# Excerpted passage:

Taper Take-off versus Tantrum – “practically miraculous”


Buy the rumour sell the fact became sell the rumour buy the fact last night as the Fed confirmed it will commence tapering this month and shares….. went up!?

In a classic human behavioural response given the almost certain announcement, the market clearly hasn’t put the following 2 charts side by side…

For podcast listeners, the first chart shows an incredibly tight correlation and simultaneous upward projection between and of the S&P500 and the amount of money printed by the Fed since Biden came into power.  The second chart shows the $15b/month reduction of the current $120b/month money printing program seeing it end in June next year…

And whilst shares rallied last night on “its different this time” (the 4 most expensive words in finance) other cooler heads saw this all for what it is… a major policy mistake of too little too late AND maybe not even what the 2nd chart above implies.. Curvature Securities last night pointed out a nuance missed by most:

"The tapering announcement was generally as expected, but at the same time, a little different. Yes, the FOMC announced the Fed will purchase $15 billion fewer securities beginning in November. Basically, as expected.

However, here's the interesting part. The Fed pre-announced a second tapering of $15 billion in December. That means that beginning in January, tapering is still a "wild card." We will expect another cutback of $15 billion in January, however, it's not guaranteed.

Theoretically, they could stop tapering in January or they could increase the pace of tapering.

Overall, it looks like the December FOMC meeting will be important for the markets"

It’s probably nothing, as the market reaction whether they said “but we never committed!” or not will be just as brutal.

Whilst the Fed subtly changed their wording from inflation definitely being transitory to it being “expected to be transitory”, they are still talking down any raising of rates for some considerable time.  Last night the interest-rate future markets brought forward their expectations of hikes now as early as June and 2 by the end of the 2022, much more aggressive than the Fed forecast.

# Excerpted records:
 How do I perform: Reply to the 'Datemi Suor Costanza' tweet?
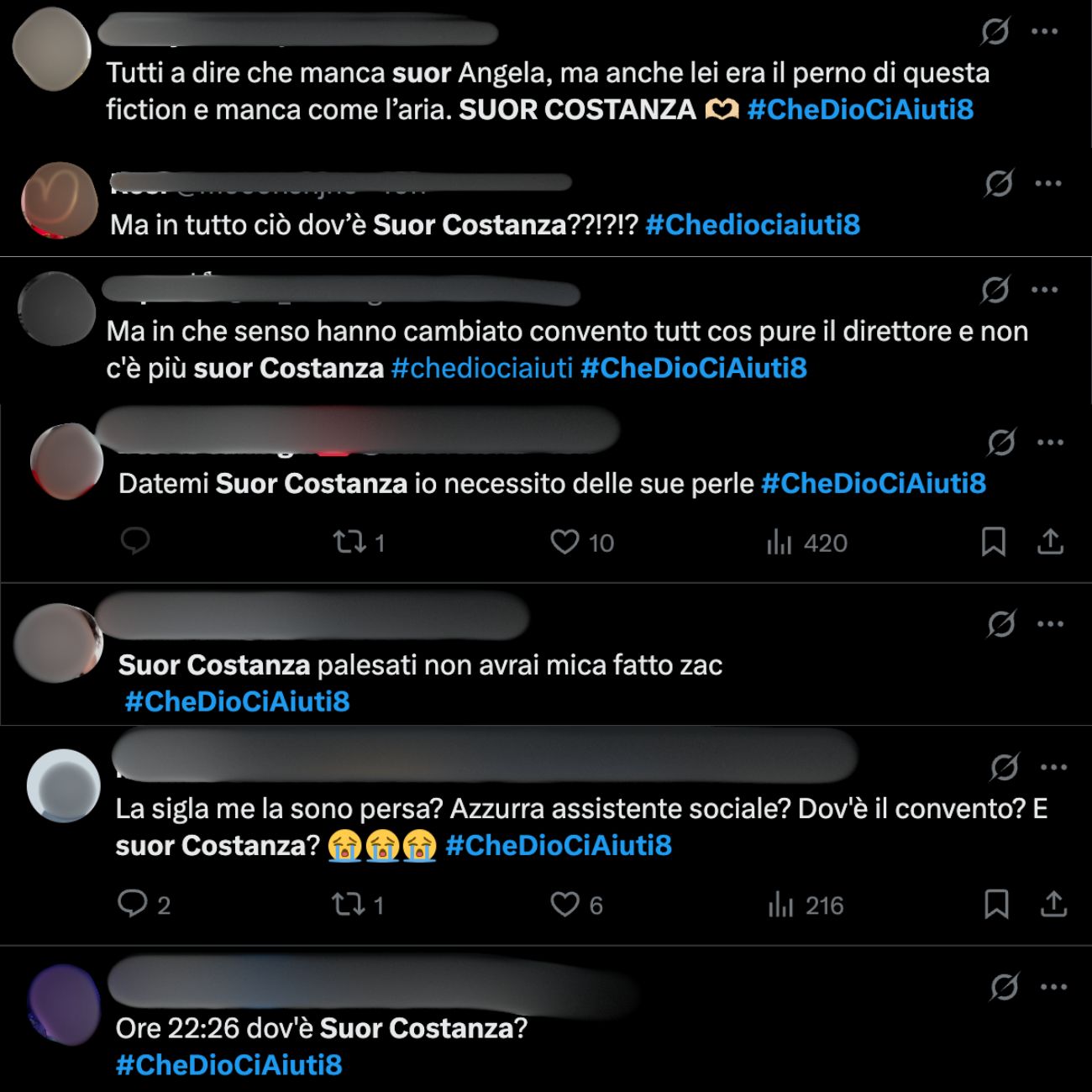click(135, 542)
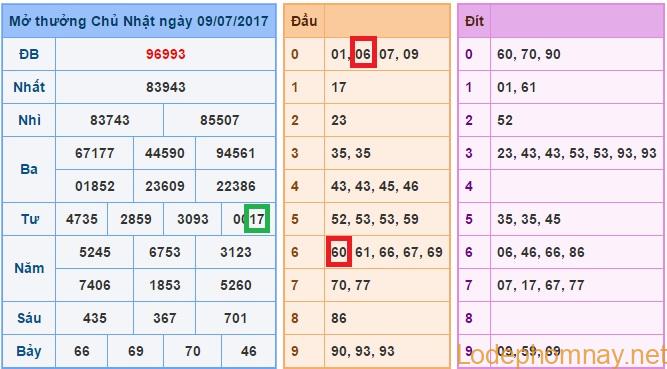This screenshot has width=667, height=369.
Task: Select the Ba prize number 22386
Action: pos(235,186)
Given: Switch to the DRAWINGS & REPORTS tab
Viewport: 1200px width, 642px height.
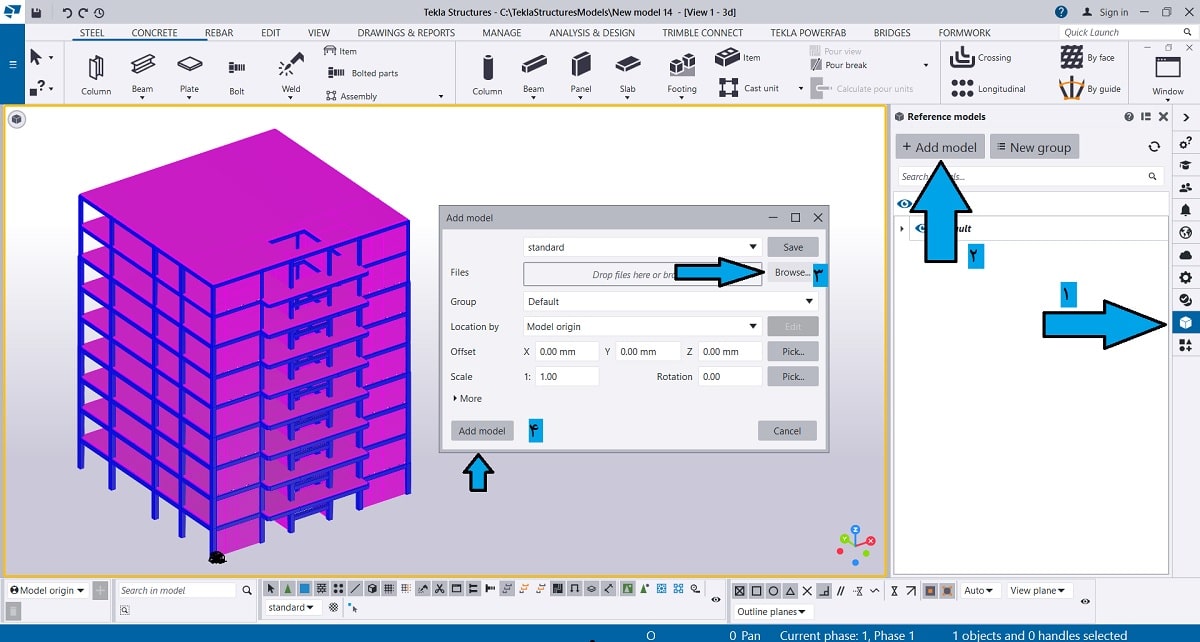Looking at the screenshot, I should [x=406, y=33].
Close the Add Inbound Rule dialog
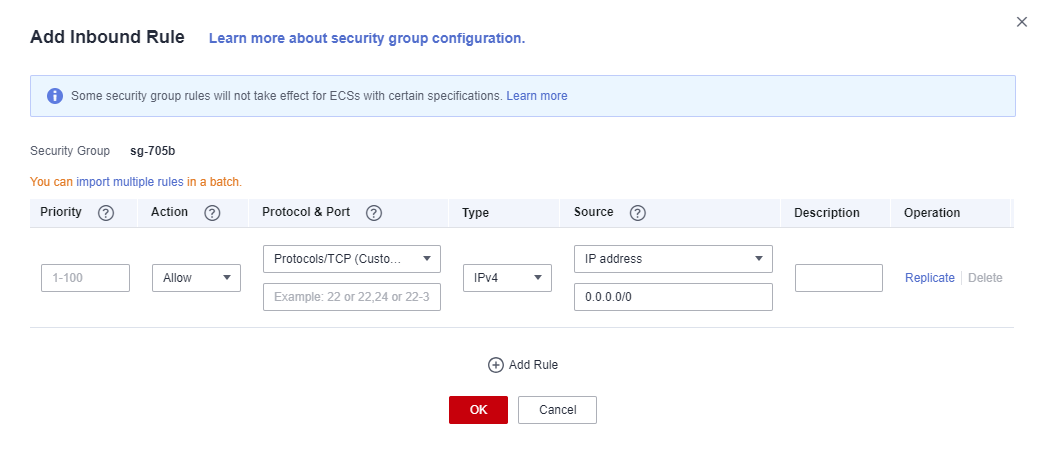The height and width of the screenshot is (452, 1040). click(x=1021, y=22)
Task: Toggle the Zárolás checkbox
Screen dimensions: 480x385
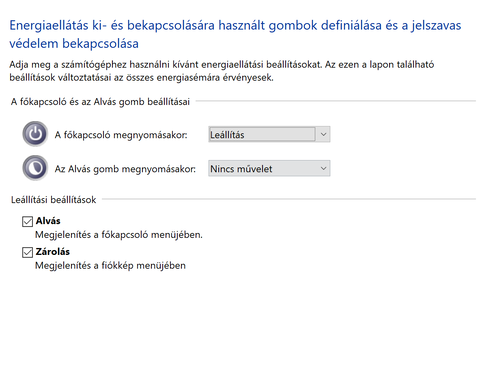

# Exercise requirements:
Rewrite the part of the Fed tapering article that begins at the words "For podcast listeners, the" and ends after "Basically, as expected.", with "shares" replaced by "stocks" throughout. The records are separate material, unrelated to the Fed tapering article.

# Written reply:
For podcast listeners, the first chart shows an incredibly tight correlation and simultaneous upward projection between and of the S&P500 and the amount of money printed by the Fed since Biden came into power.  The second chart shows the $15b/month reduction of the current $120b/month money printing program seeing it end in June next year…

And whilst stocks rallied last night on “its different this time” (the 4 most expensive words in finance) other cooler heads saw this all for what it is… a major policy mistake of too little too late AND maybe not even what the 2nd chart above implies.. Curvature Securities last night pointed out a nuance missed by most:

"The tapering announcement was generally as expected, but at the same time, a little different. Yes, the FOMC announced the Fed will purchase $15 billion fewer securities beginning in November. Basically, as expected.